*** Text ***

Chris Benjamin Reviews Allan Bartley’s The Ku Klux Klan in Canada
The Ku Klux Klan in Canada:
A Century of Promoting Racism and Hate in the Peaceable Kingdom
Allan Bartley
Formac Publishing
Carleton University political scientist and historian Allan Bartley’s The Ku Klux Klan in Canada: A Century of Promoting Racism and Hate in the Peaceable Kingdom is mostly straight reportage, a presentation of years of formidable research into a little-covered topic. It must have been hard at times for Bartley not to editorialize. The hate movement in Canada: what a bunch of klowns.
From the beginning, and Bartley’s focus begins in the 1920s, leaders of KKK groups in Canada took after their American originators by being a raving bunch of con artists, more interested in money than any ideology. Hate just happened to be abundantly profitable in those days.
The scam was pretty basic. Tell people you represent this VERY EXCLUSIVE new group for white Protestants, collect membership fees and skip town. “As happened in almost every region where the Klan operated during the 1920s, the opportunity to skim cash, abscond with cash or simply embezzle proved irresistible to the average kleagle [Klan recruiter],” Bartley writes. “The membership regularly began asking awkward questions that led to accusations, recriminations and public squabbles.”

*** Collected data ***

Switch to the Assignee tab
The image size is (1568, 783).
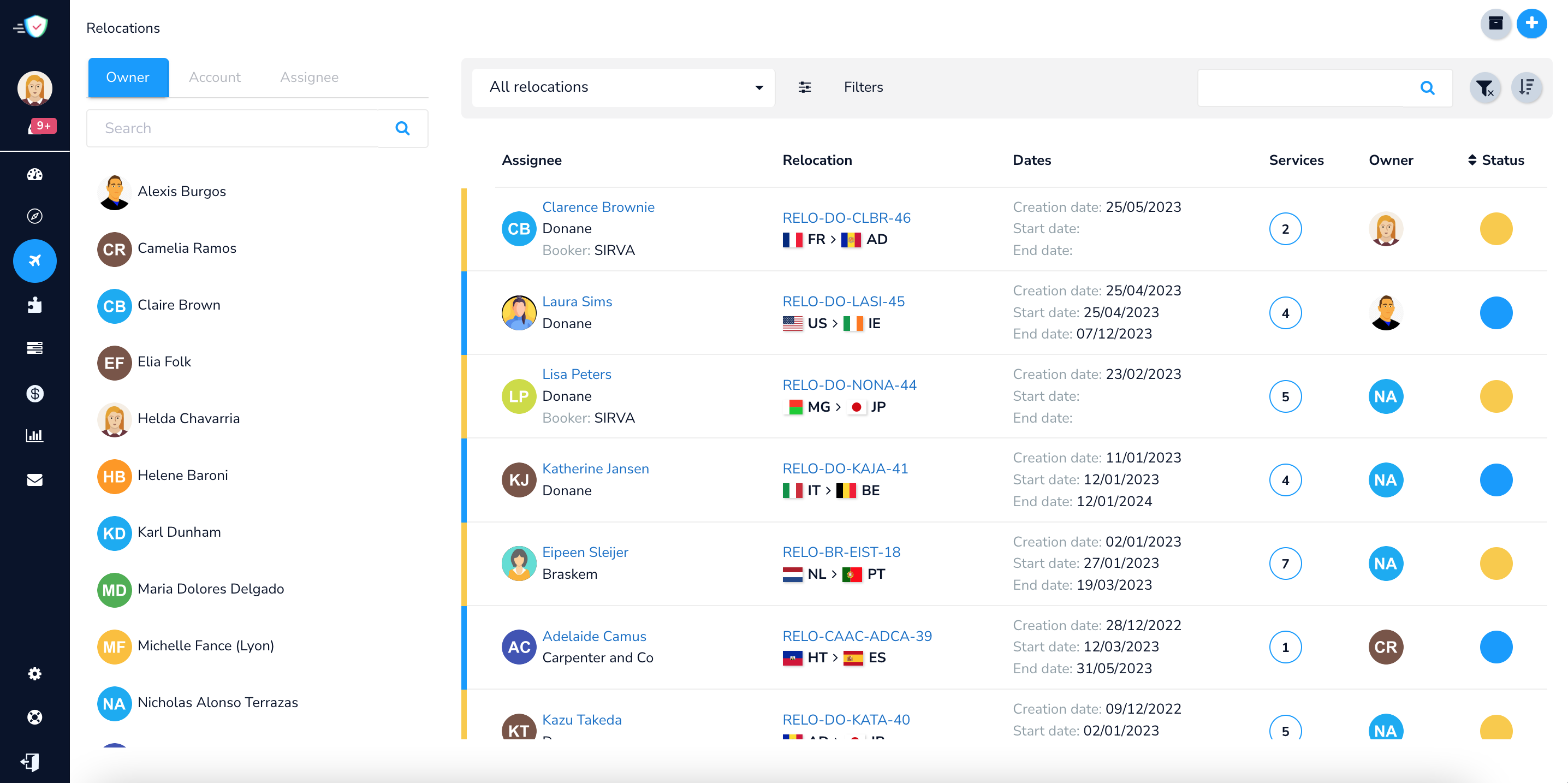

***

**Goal 1:**
In the book review, which decade does Bartley's focus begin with?
**Goal 2:**
Copy everything in the book review from "From the beginning, and" down to "in those days.", word for word.

**Written response 1:**
The 1920s.

**Written response 2:**
From the beginning, and Bartley’s focus begins in the 1920s, leaders of KKK groups in Canada took after their American originators by being a raving bunch of con artists, more interested in money than any ideology. Hate just happened to be abundantly profitable in those days.